O que se pede.
Reproduza sem alterações a parte da entrevista entre "Conversa com Pierre-Louis" e "Eis a entrevista.", incluindo esses dois trechos.

Trecho citado.
Conversa com Pierre-Louis Choquet, co-autor de Plaidoyer pour un nouvel engagement chrétien e doutorando em Geografia em Oxford, e Paul Picarreta, co-fundador de Limite "revista de ecologia integral" e jornalista.
A entrevista foi editada por Bruno Bouvet e Gauthier Vaillant, publicada em La Croix International, 05-05-2018. A tradução é de Luisa Rabolini.
Eis a entrevista.
Vocês lamentam o fato, como outros católicos, que a sociedade não é mais cristã como no passado?
Paul Picarreta: Ambos nascemos no final dos anos
1980. Minha mãe era de família muçulmana e meu pai vinha de uma família
italiana, descristianizada. De fato, nascemos em um mundo que já não é
mais cristão. No entanto, agora estou aqui, nas dependências do La Croix,
para falar sobre a minha fé cristã. Hoje as pessoas estão se
questionando, redescobrem a sua fé, muçulmanos encontram Cristo...

Dados disponíveis.
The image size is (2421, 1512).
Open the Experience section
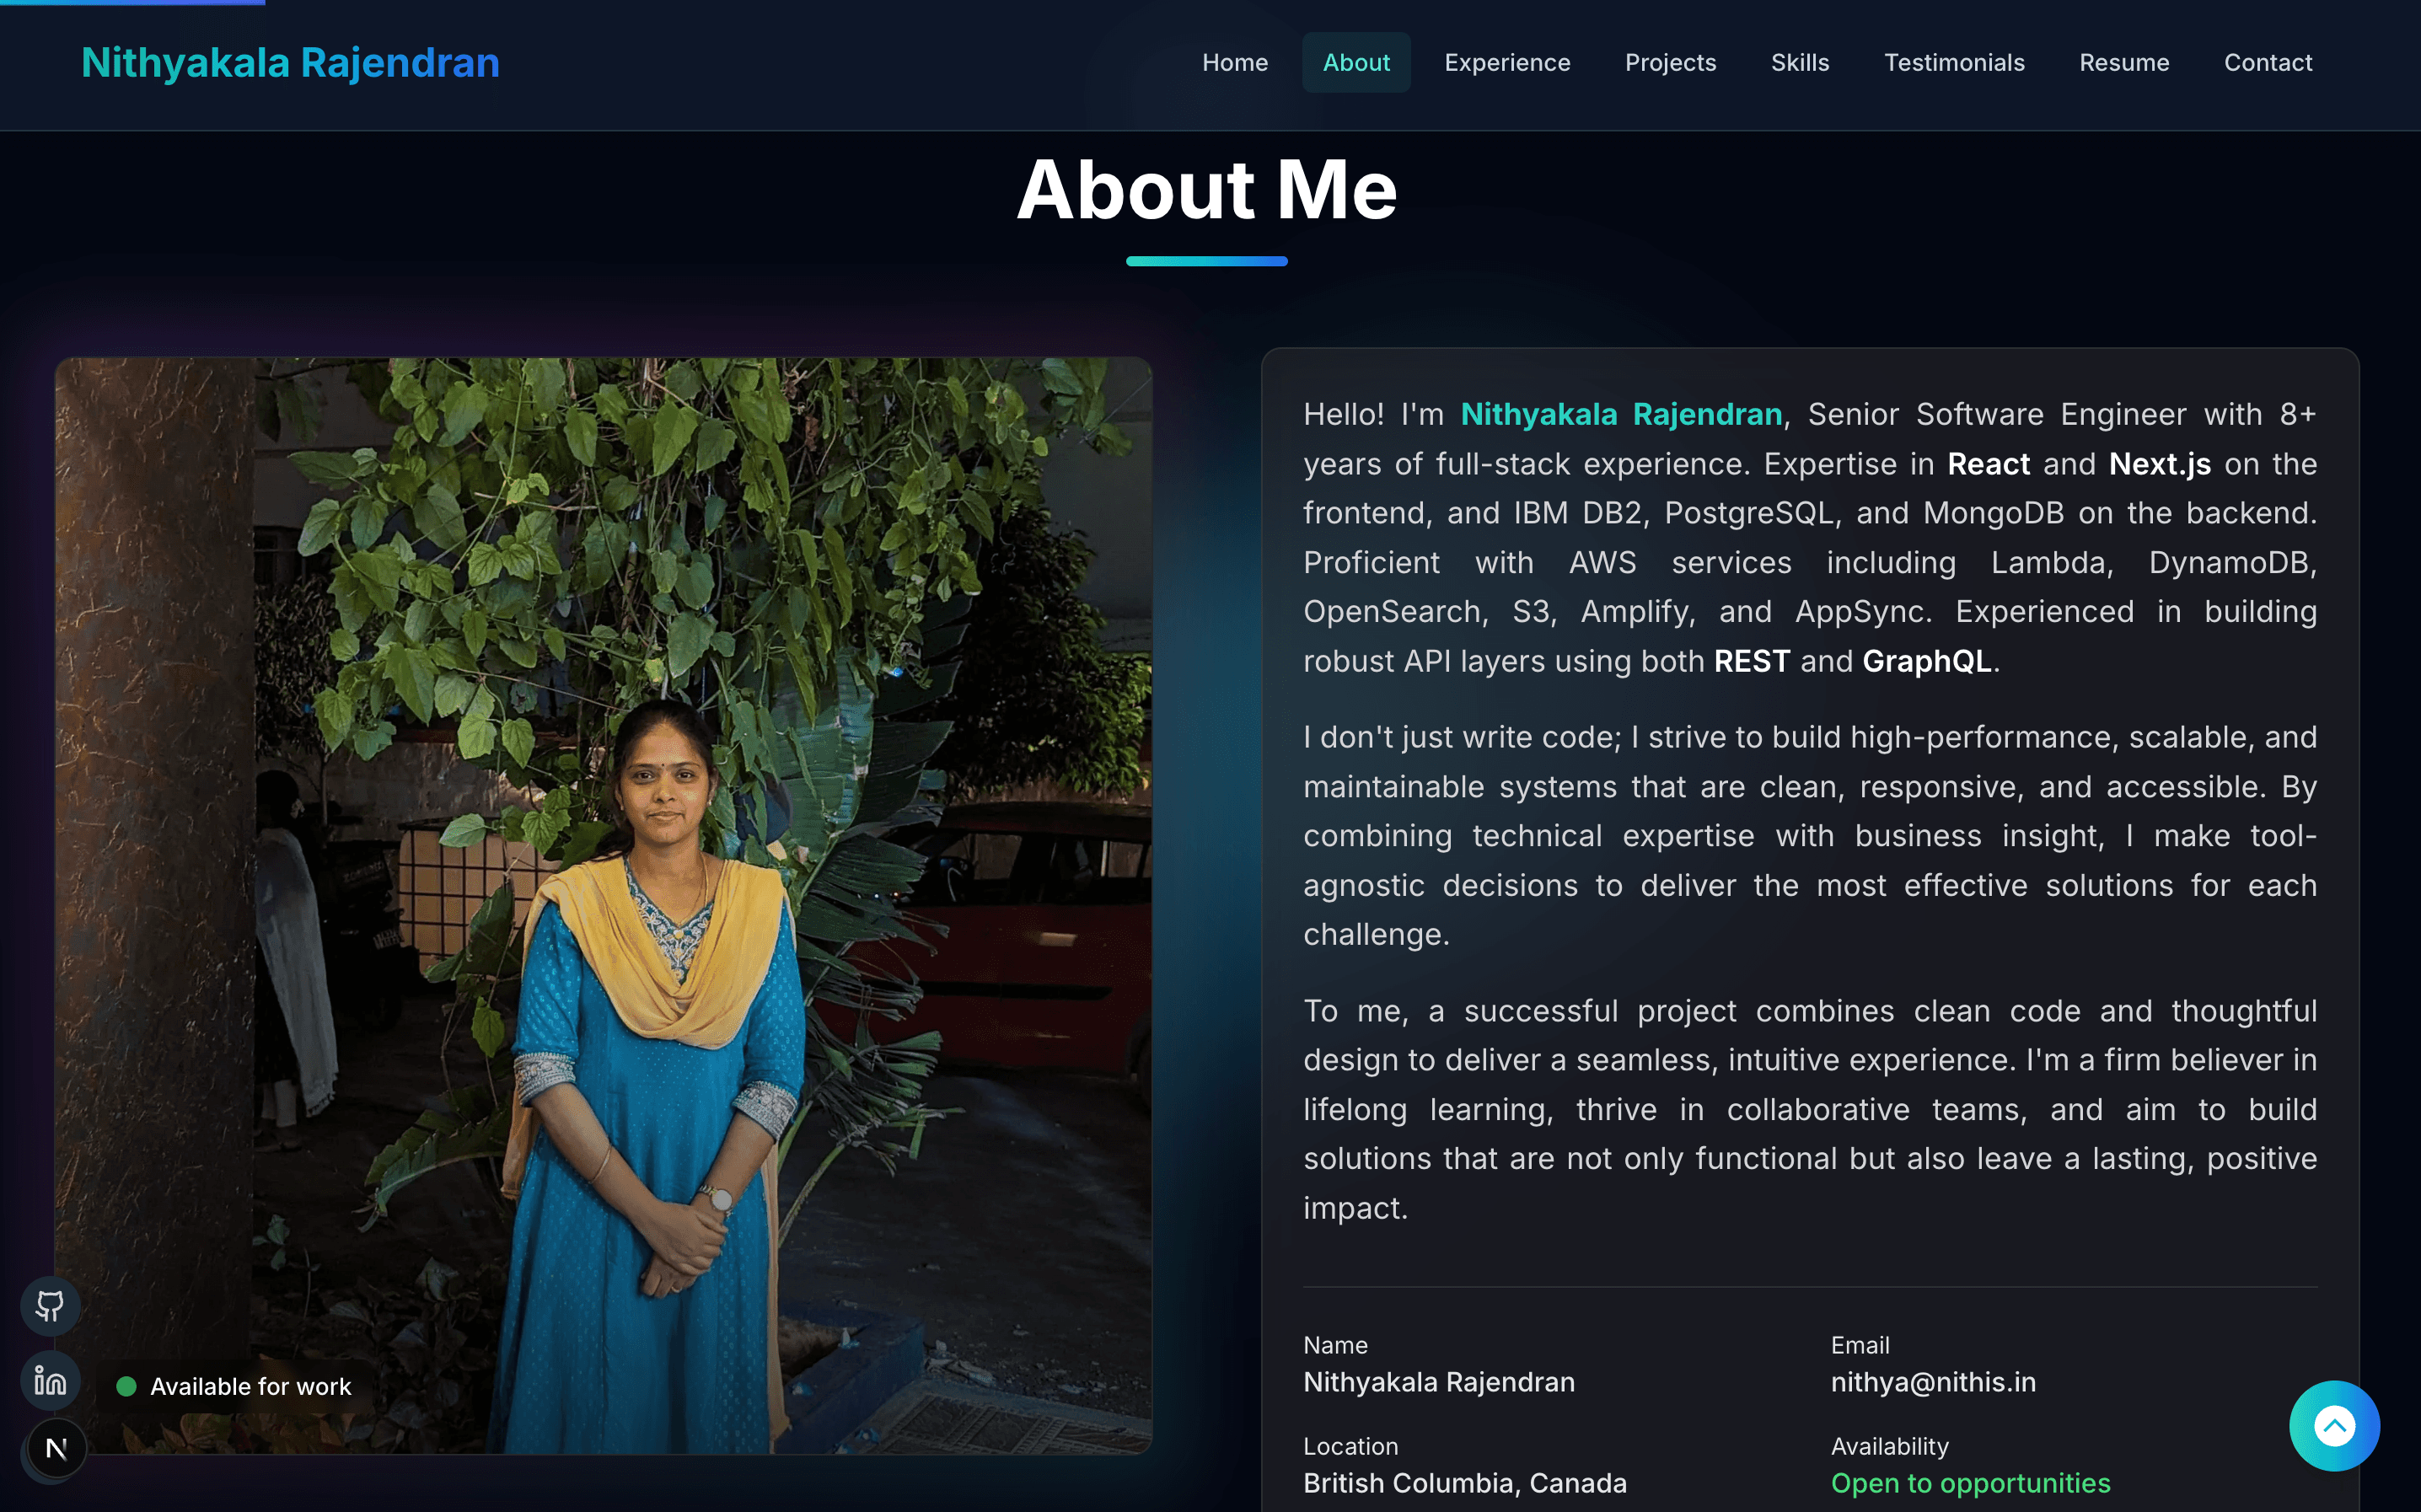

Resultado.
Conversa com Pierre-Louis Choquet, co-autor de Plaidoyer pour un nouvel engagement chrétien e doutorando em Geografia em Oxford, e Paul Picarreta, co-fundador de Limite "revista de ecologia integral" e jornalista.
A entrevista foi editada por Bruno Bouvet e Gauthier Vaillant, publicada em La Croix International, 05-05-2018. A tradução é de Luisa Rabolini.
Eis a entrevista.